Chroma Project Overview
Chroma is an open-source embedding database designed to support the swift development of Python or JavaScript applications that require memory. By offering a streamlined, efficient approach to embedding and retrieving data, Chroma speeds up the process of building applications involving large language models (LLMs).
Installation and Basic Usage
Chroma is easy to set up, catering to both Python and JavaScript developers. For Python users, installing Chroma is as simple as executing:
pip install chromadb
JavaScript developers can incorporate Chroma with:
npm install chromadb
Additionally, Chroma can be run in a client-server mode using:
chroma run --path /chroma_db_path
Core API
The core API of Chroma is concise, consisting of just four main functions. This API can be interacted with via platforms like Google Colab or through a Replit template.
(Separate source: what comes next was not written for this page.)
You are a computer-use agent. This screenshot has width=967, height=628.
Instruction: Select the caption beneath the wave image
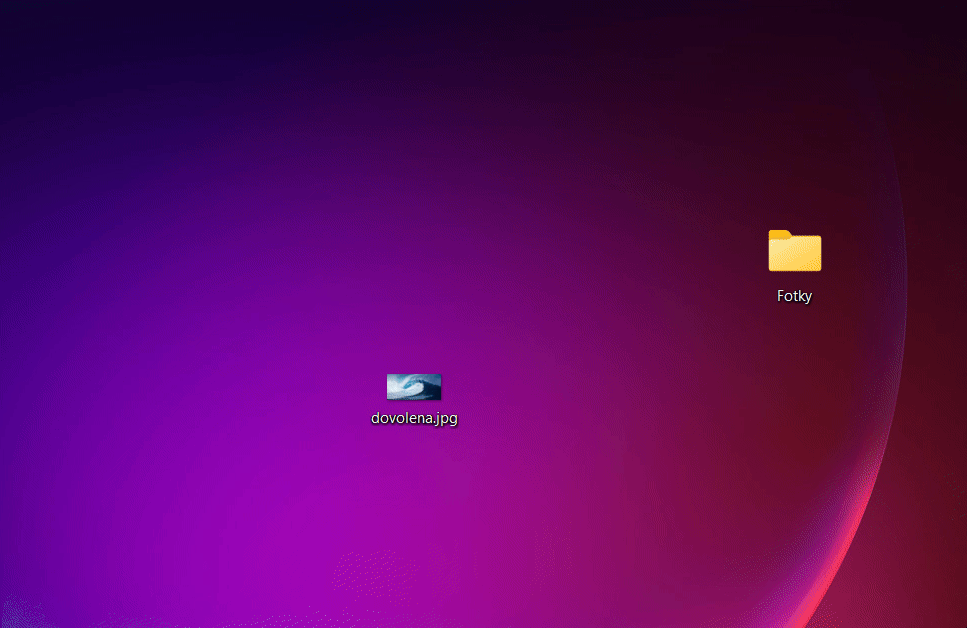[414, 418]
Here's a quick overview of its usage:
-
Setup: First, initialize Chroma for in-memory use, which simplifies prototyping. Persistence can be added seamlessly later.
import chromadb client = chromadb.Client()
-
Create Collection: You can create collections to store your documents—additional operations like retrieving, creating, or deleting collections are also supported.
collection = client.create_collection("all-my-documents")
-
Add Documents: Add documents, set up metadata for filtering, and assign unique IDs.
collection.add( documents=["This is document1", "This is document2"], metadatas=[{"source": "notion"}, {"source": "google-docs"}], ids=["doc1", "doc2"], )
-
Query/Search: Perform queries to find the most similar documents, specifying the number of results or using additional filters.
results = collection.query( query_texts=["This is a query document"], n_results=2, )
Features
- Simplicity: Chroma prioritizes ease of use with its fully-typed, fully-tested, and documented API, ensuring a smooth user experience.
- Integrations: The platform integrates seamlessly with tools like LangChain and LlamaIndex for both Python and JavaScript.
- Versatile Deployment: Developers can use the same API across different environments—from development and testing to a production cluster.
- Rich Functionality: It offers advanced functionalities, including complex queries, filtering, and density estimation.
- Free & Open Source: Distributed under the Apache 2.0 License, Chroma is both free and open for community contributions and enhancements.
Application Example: ChatGPT for Data
A practical use case for Chroma could be creating a "Chat your data" application. The steps include:
- Adding documents to the database, either using Chroma's default embeddings or providing custom embeddings.
- Querying relevant documents using natural language inputs.
- Composing those documents into the context window of large language models like GPT-3 for further processing.
Understanding Embeddings
Embeddings are a technique used to convert data (text, images, audio) into numerical vectors, making them comprehensible to machine learning models. These embeddings provide a position for each document in a latent space at a specific layer of a neural network, allowing for efficient similarity searches.
Chroma leverages techniques such as Sentence Transformers for onsite embeddings but can also utilize embeddings from OpenAI or Cohere, or custom embeddings as needed.
Community and Contribution
Chroma is an emerging project that thrives with community support. Contributors are encouraged to get involved:
- Join discussions on Discord
- Review and suggest new ideas via the Roadmap
- Tackle issues and contribute PRs through GitHub
Release and License
Chroma has a regular release schedule, with new versions rolled out weekly. Hotfixes are published as necessary throughout the week. The project is licensed under Apache 2.0, ensuring freedom of use and modification for all developers.